Ha segnato il gol del Mondiale grazie alla sua tenacia?
«Può darsi. Se non fossi testardo non mi sarei ripreso dall’infortunio. Volevo giocare il Mondiale e ce l’ho fatta. Sono molto tenace. Sono molto disciplinato. E obbediente. Soprattutto, molto tenace».
Piangeva molto?
«No. Non ricordo che piangessi. In certi giorni volevo solo andare a dormire, per riposare».
Qualcuno l’ha paragonata alla vite, che riesce a portare frutto anche tra sassi e argilla. Lei riesce a fare dei passaggi impossibili, circondato da sette avversari, si è fatto strada a La Masia tra le lacrime...
«Può essere, non è un brutto paragone. Ho dei valori molto legati alla terra, alla campagna».
Che tipo di papà è? È più facile affrontare la difesa avversaria?

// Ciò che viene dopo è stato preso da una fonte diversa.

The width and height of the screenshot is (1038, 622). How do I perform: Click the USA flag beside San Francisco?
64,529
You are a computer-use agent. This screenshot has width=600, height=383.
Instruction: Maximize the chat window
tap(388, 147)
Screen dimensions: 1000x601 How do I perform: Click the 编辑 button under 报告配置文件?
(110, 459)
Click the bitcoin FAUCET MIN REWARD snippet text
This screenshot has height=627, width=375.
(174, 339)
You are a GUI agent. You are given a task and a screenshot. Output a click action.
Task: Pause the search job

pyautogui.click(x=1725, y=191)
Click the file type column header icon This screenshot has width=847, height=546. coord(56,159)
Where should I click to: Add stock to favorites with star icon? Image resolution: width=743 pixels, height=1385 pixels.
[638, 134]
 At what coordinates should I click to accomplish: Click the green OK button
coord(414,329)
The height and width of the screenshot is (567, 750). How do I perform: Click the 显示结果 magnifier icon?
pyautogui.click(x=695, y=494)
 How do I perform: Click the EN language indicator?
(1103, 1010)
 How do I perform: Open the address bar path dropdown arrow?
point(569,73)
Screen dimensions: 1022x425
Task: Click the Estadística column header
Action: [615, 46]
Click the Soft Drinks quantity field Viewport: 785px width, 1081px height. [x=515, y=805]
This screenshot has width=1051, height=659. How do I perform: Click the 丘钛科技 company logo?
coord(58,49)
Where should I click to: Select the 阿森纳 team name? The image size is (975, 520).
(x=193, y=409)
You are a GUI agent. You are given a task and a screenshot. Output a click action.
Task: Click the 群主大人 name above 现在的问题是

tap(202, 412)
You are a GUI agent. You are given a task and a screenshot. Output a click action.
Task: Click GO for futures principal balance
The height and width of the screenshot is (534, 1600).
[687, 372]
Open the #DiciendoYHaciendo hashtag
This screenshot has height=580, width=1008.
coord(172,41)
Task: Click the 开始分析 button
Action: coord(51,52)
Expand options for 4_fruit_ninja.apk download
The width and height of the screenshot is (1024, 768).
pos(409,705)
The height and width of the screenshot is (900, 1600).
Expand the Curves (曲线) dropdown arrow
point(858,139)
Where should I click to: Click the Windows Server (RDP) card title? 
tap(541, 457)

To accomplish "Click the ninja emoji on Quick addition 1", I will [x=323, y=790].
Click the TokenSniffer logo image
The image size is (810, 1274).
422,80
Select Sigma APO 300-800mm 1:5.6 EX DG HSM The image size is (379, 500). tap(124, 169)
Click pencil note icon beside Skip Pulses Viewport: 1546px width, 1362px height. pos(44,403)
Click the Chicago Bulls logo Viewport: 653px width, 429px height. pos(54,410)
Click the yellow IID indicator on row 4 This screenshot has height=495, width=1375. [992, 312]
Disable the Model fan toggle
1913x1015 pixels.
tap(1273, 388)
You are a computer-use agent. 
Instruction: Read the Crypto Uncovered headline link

«Molto di più! Come padre, pensavo che sarei stato in un modo e invece sono diverso. Dici: “Quando avrò dei figli farò questo e quello”, credi che avrai tutto sotto controllo e alla fine non è affatto così. Essere padre è più difficile che giocare contro il Real Madrid. Il Clasico dura 90 minuti, ma i figli sono per tutta la vita e non sai mai se stai facendo le cose nel modo migliore. Sul calcio hai le idee più chiare. A casa, non ti danno tregua, ma è divertente».
E come marito?
«Non lo so, chieda a mia moglie! Penso di essere un marito premuroso. La coccolo. Penso di essere abbastanza romantico. Cerco di essere attento a ogni sua esigenza. E anche lei è così. Si prende tanta cura di me. L’ho conosciuta per caso e ringrazio ogni giorno il fatto di avere incontrato Anna».
Guardiola dice che lei gioca in punta di piedi. Anche a casa, con i bambini, si muove in punta di piedi?
«No, a casa non ti smarchi, con quei due non c’è niente da fare. Certi giorni pensi: “Ma non vanno mai a dormire?” Certo, con la tata, c’è pace e tranquillità, ma il piccolo non si ferma mai, dovreste vederlo! Non sta mai fermo!».
Li sgrida spesso?
«Meno di quanto dovrei fare, ma qualche sgridata arriva. Sì, a volte ci vuole».
Parla di Andrés, il figlio non nato, come se fosse molto presente.
«Perché l’ho visto. Era un feto, ma l’ho visto. La mamma non era in condizioni di poterlo vedere, poverina, stava già abbastanza male, ma io sì. È stata un’esperienza dura, ma lo sento molto vicino, fa parte di noi».
Dove si immagina tra 10 anni?
«Non faccio molti progetti per il futuro. Tutto cambia in un attimo. Tra quello che immagini e quello che succede davvero... meglio non fare progetti».
È cominciato il raccolto a La Anchuela?
«Sì, ieri. Fuentealbilla è un via vai di trattori. È molto bello il paese».